トップインタビュー: Cansell代表取締役の山下恭平氏

宿泊予約の売買を仲介、「買い取り」も実施
今後は航空券や飲食店の取扱に意欲

  • 2017年11月15日(水)

 宿泊施設の直販、または旅行会社を介した宿泊の予約をキャンセルしたい旅行者が、宿泊予約の「権利」を出品し、他者に販売できるウェブサイト「Cansell」を運営するCansellは、サービス開始1周年を迎えた今年9月から、同社が宿泊予約を買い取るサービスを開始した。宿泊予約を買い取ることで、掲載物件と利用者からの信用の両方の獲得をめざし、加えてサービスの認知度向上や、宿泊施設などとの関係強化もめざす考え。Cansellの代表取締役を務める山下恭平氏に、事業の立ち上げからこれまでの取り組みと、今後の展開について伺った。


-まずは、宿泊予約の2次流通サービスを立ち上げた理由をお教えください

山下恭平氏(以下敬称略) 以前は映画関連のベンチャー企業に勤務していたが、買収に伴いヤフーに移籍した。もともと起業したいという思いがあり、ヤフーを退社した後は、訪日客向けに飲食店の予約サービスを展開しようと考えた。しかし「本当に無いと困るサービスなのか」という基準で検討したところ、必須ではないような気もして、事業化は難しいとの結論に至った。そのような基準で見ると、旅行には宿泊と移動が必須であることから、宿泊にはビジネスチャンスがあると考えた。

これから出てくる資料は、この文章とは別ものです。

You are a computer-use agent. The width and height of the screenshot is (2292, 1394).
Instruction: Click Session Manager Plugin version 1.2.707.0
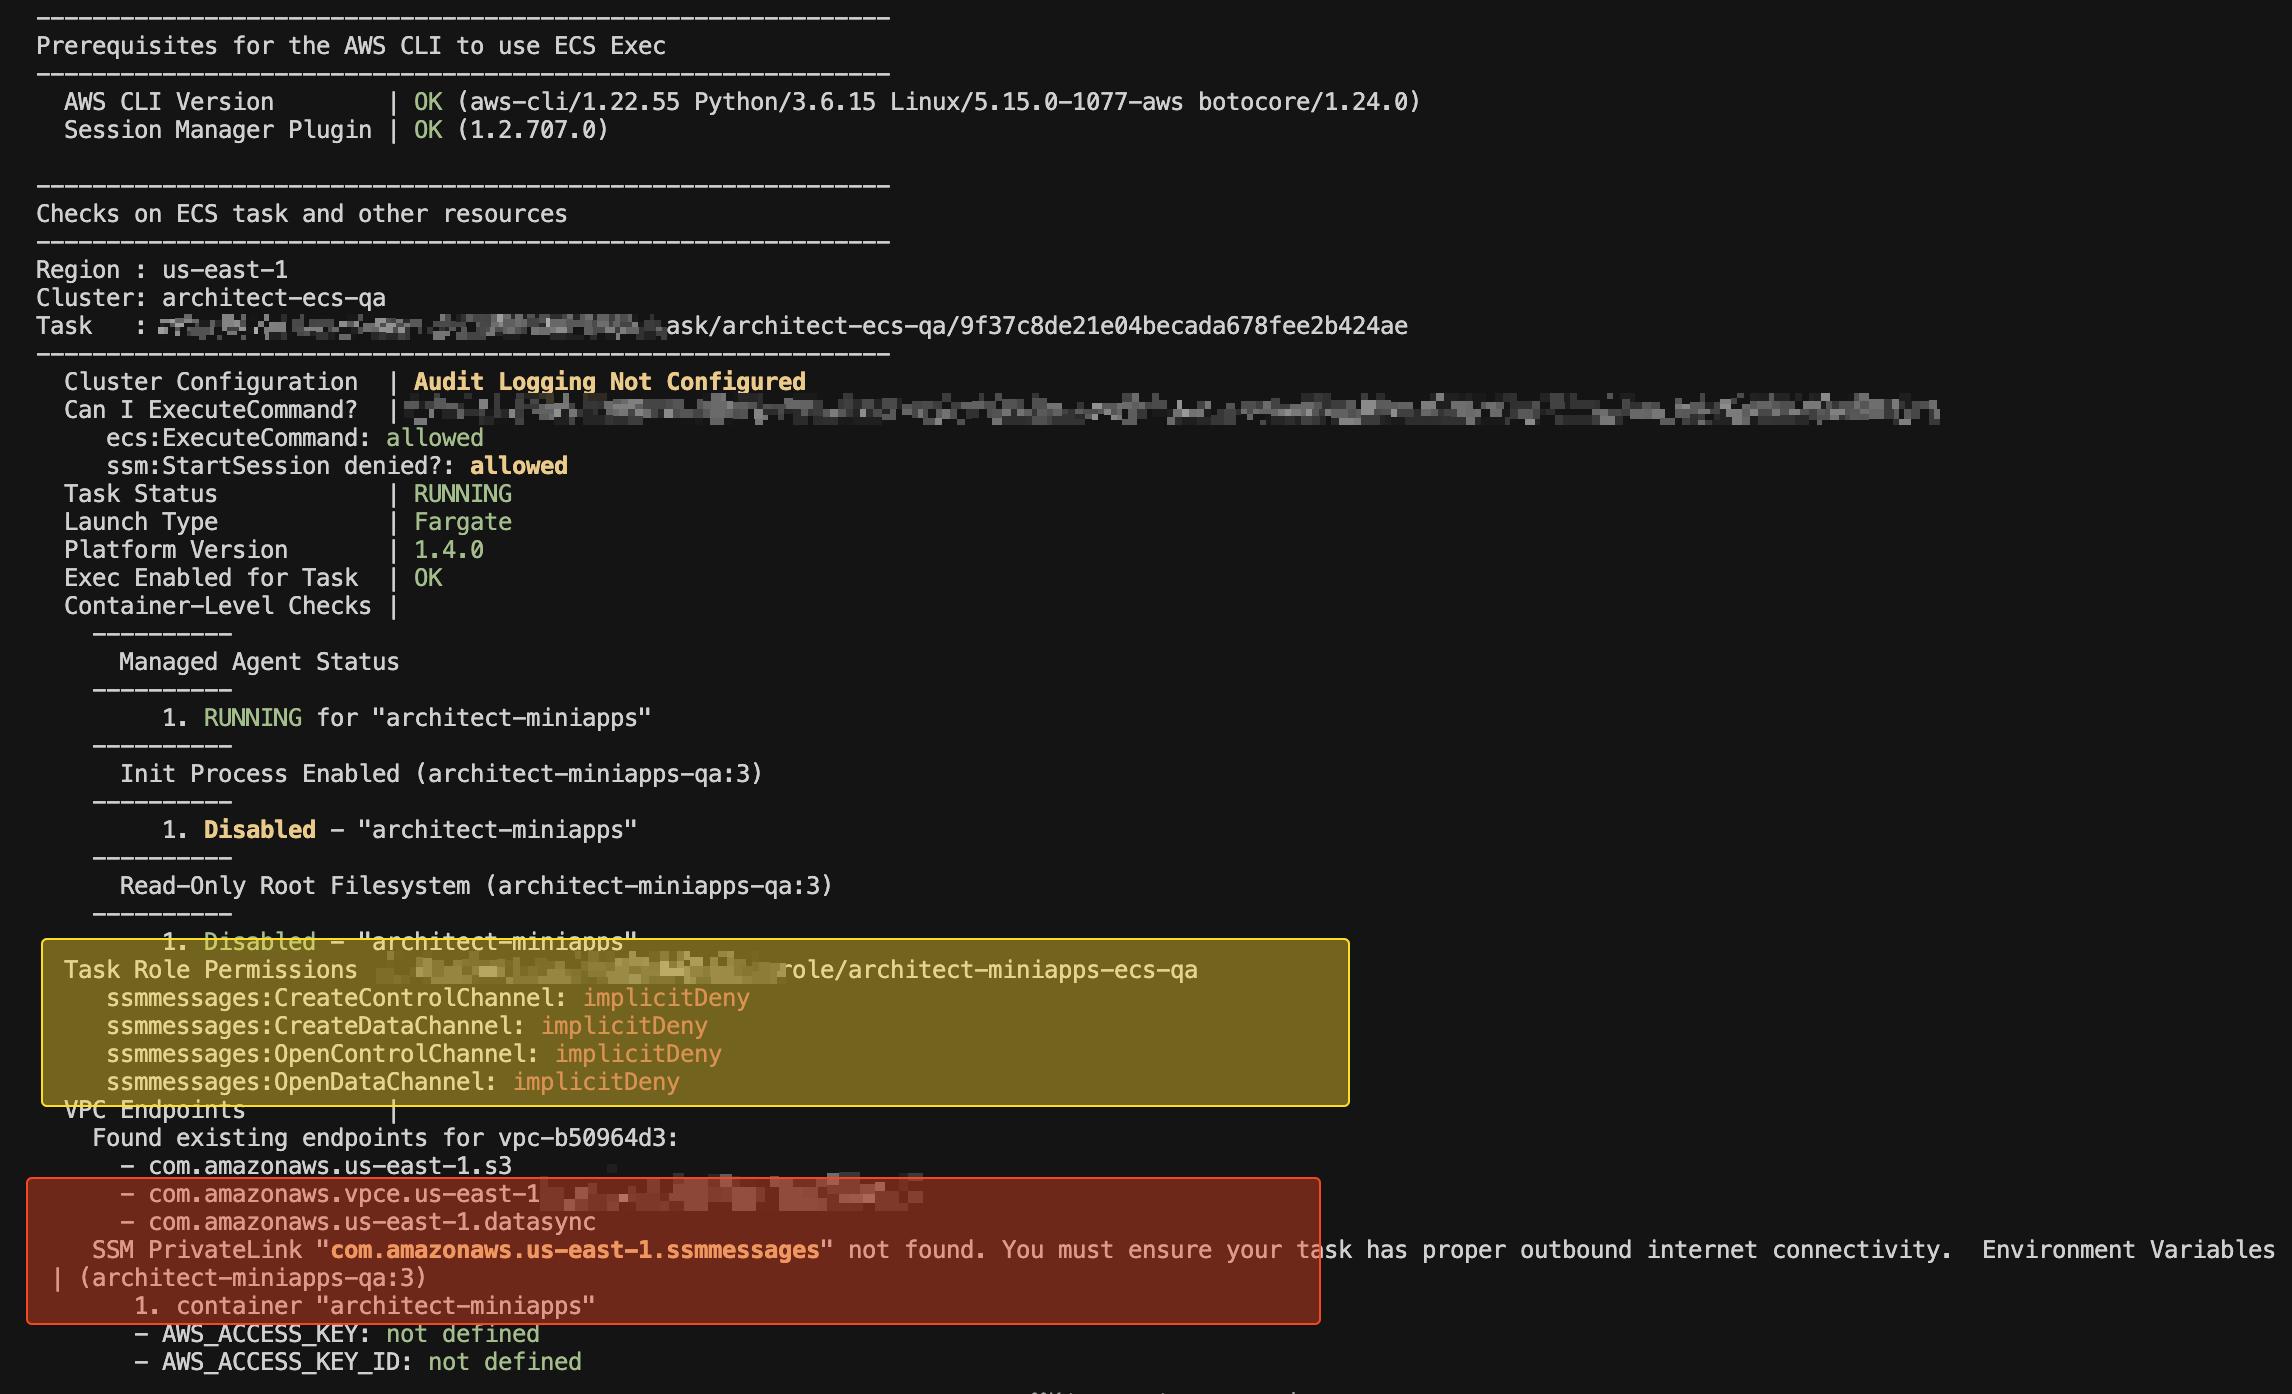coord(532,130)
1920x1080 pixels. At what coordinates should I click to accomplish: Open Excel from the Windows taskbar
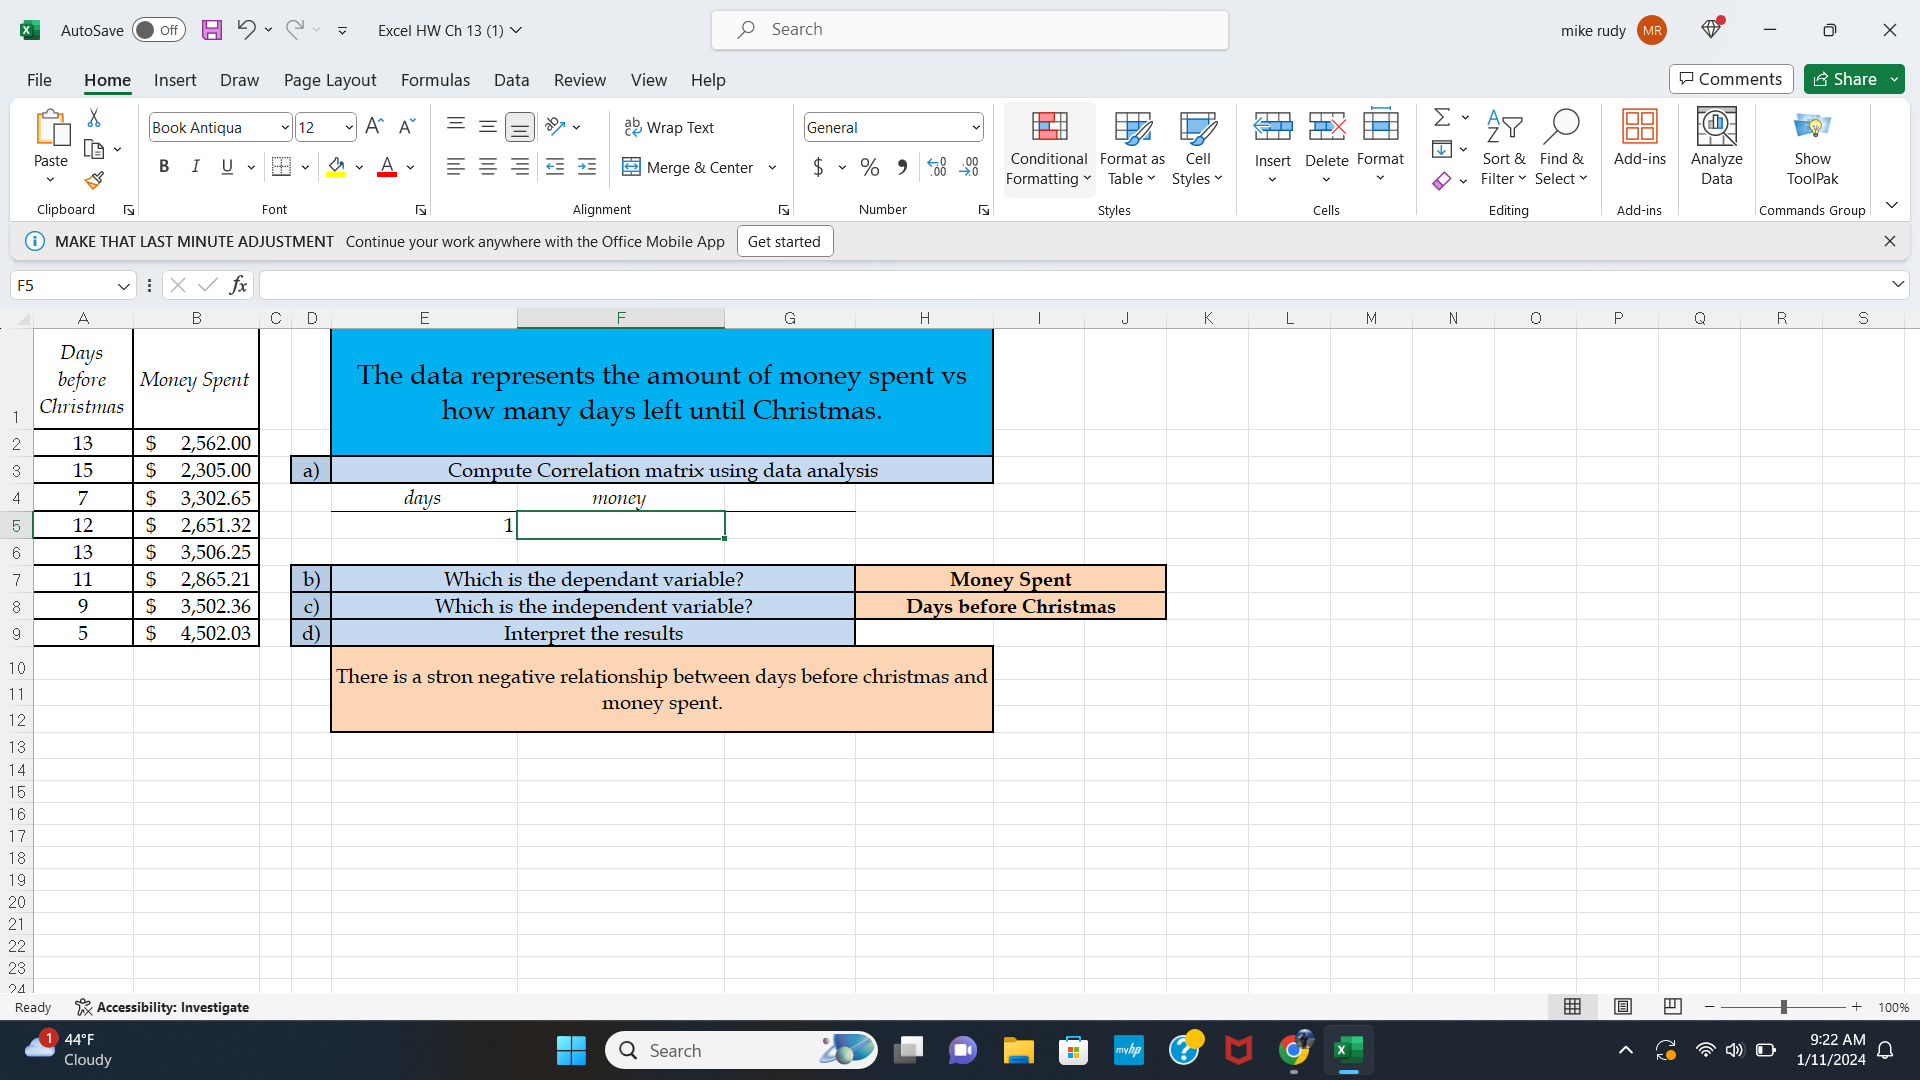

 宿泊予約の売買については、国際送金のマッチングサービス「TransferWise」などを見て思いついた。TransferWiseは、例えば日本/オランダ間における送金の場合、オランダに送金したい日本人と日本に送金したいオランダ人をマッチングして、高額の両替手数料を徴収される国際送金のプロセスを省く。このサービスの仕組みを旅行に照らし合わせると、宿泊予約をキャンセルする際、「宿泊施設に客室を戻すのではなく、単純に別の消費者に渡せばいいのではないか」と考えてビジネスを立ち上げた。

 現在のスタッフ数は5名で、出資してくださったDGインキュベーションが運営するコワーキングスペースをオフィスとして利用している。ビジネスの拡大に伴い、来年には自社のオフィスを構える予定で、増員も検討している。

 現在の「Cansell」の会員数は7000名。宿泊予約の取扱件数は非公開だが、平均すると月に100に届かないくらいの出品がある。宿泊予約の平均単価は3万5000円程度で、そこから平均で3割程度割り引いた金額が実際の売値となっている。「宿泊予約が出品されるのは宿泊日の直前」というイメージがあるかもしれないが、実際は3週間前くらいから出品がある。